(Rows from a data collection)
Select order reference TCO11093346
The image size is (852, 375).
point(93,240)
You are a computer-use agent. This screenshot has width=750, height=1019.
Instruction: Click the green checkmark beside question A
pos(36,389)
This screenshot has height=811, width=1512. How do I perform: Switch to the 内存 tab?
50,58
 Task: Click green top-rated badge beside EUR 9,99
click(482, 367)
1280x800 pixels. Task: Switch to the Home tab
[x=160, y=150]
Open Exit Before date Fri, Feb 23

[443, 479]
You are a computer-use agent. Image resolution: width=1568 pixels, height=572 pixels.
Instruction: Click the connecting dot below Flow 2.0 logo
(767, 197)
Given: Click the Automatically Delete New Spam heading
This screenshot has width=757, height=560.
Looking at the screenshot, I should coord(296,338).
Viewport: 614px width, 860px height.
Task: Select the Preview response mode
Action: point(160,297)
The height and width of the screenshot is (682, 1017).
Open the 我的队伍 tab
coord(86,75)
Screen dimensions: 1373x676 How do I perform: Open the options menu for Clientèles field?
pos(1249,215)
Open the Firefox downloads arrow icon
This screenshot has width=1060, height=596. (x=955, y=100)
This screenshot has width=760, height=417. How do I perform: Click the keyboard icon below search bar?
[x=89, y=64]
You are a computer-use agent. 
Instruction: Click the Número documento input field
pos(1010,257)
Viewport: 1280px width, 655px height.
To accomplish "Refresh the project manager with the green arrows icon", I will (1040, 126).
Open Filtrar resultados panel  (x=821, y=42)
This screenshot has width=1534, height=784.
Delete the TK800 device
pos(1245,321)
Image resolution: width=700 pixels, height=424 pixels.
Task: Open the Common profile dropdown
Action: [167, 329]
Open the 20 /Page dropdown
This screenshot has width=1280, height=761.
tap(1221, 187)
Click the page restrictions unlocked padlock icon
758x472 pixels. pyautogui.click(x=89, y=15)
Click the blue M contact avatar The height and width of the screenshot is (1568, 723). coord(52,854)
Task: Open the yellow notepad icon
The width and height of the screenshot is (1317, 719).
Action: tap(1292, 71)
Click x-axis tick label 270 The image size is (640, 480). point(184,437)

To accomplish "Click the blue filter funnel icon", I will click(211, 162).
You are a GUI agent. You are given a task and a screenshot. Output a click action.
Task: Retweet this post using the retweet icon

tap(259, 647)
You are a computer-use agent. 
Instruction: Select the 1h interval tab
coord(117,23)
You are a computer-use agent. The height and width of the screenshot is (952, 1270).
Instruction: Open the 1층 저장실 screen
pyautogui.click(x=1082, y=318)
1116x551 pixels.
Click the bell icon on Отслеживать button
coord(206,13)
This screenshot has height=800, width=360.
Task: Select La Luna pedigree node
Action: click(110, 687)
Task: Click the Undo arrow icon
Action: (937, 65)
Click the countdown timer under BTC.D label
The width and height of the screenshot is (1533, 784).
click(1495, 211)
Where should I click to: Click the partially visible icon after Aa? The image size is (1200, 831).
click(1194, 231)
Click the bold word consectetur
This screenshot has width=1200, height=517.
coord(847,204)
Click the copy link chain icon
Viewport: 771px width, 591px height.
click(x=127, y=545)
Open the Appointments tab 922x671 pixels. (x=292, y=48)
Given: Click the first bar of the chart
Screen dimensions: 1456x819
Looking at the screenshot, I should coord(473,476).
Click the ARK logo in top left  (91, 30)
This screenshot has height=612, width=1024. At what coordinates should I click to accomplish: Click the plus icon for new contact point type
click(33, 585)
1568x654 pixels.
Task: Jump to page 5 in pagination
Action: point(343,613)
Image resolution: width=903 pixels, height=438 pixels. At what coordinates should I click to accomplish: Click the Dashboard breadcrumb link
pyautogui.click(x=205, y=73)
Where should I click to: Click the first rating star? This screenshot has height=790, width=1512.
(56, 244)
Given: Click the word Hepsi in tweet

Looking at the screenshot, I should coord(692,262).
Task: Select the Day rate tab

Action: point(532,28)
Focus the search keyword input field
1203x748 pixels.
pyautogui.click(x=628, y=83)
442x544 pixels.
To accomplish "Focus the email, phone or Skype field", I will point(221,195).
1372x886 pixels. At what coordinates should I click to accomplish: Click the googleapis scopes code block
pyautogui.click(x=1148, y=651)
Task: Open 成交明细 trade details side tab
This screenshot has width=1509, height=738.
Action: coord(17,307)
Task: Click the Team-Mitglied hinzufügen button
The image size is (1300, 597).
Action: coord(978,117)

▶ Your goal
Output the lines between the one holding "This screenshot has width=760, height=417." and the one holding "pyautogui.click(x=1082, y=318)", inclusive, as a JSON list of strings with one string per line. Skip any blank lines.

▶ Exercise response
[
  "This screenshot has width=760, height=417. How do I perform: Click the keyboard icon below search bar?",
  "[x=89, y=64]",
  "You are a computer-use agent. ",
  "Instruction: Click the Número documento input field",
  "pos(1010,257)",
  "Viewport: 1280px width, 655px height.",
  "To accomplish \"Refresh the project manager with the green arrows icon\", I will (1040, 126).",
  "Open Filtrar resultados panel  (x=821, y=42)",
  "This screenshot has width=1534, height=784.",
  "Delete the TK800 device",
  "pos(1245,321)",
  "Image resolution: width=700 pixels, height=424 pixels.",
  "Task: Open the Common profile dropdown",
  "Action: [167, 329]",
  "Open the 20 /Page dropdown",
  "This screenshot has width=1280, height=761.",
  "tap(1221, 187)",
  "Click the page restrictions unlocked padlock icon",
  "758x472 pixels. pyautogui.click(x=89, y=15)",
  "Click the blue M contact avatar The height and width of the screenshot is (1568, 723). coord(52,854)",
  "Task: Open the yellow notepad icon",
  "The width and height of the screenshot is (1317, 719).",
  "Action: tap(1292, 71)",
  "Click x-axis tick label 270 The image size is (640, 480). point(184,437)",
  "To accomplish \"Click the blue filter funnel icon\", I will click(211, 162).",
  "You are a GUI agent. You are given a task and a screenshot. Output a click action.",
  "Task: Retweet this post using the retweet icon",
  "tap(259, 647)",
  "You are a computer-use agent. ",
  "Instruction: Select the 1h interval tab",
  "coord(117,23)",
  "You are a computer-use agent. The height and width of the screenshot is (952, 1270).",
  "Instruction: Open the 1층 저장실 screen",
  "pyautogui.click(x=1082, y=318)"
]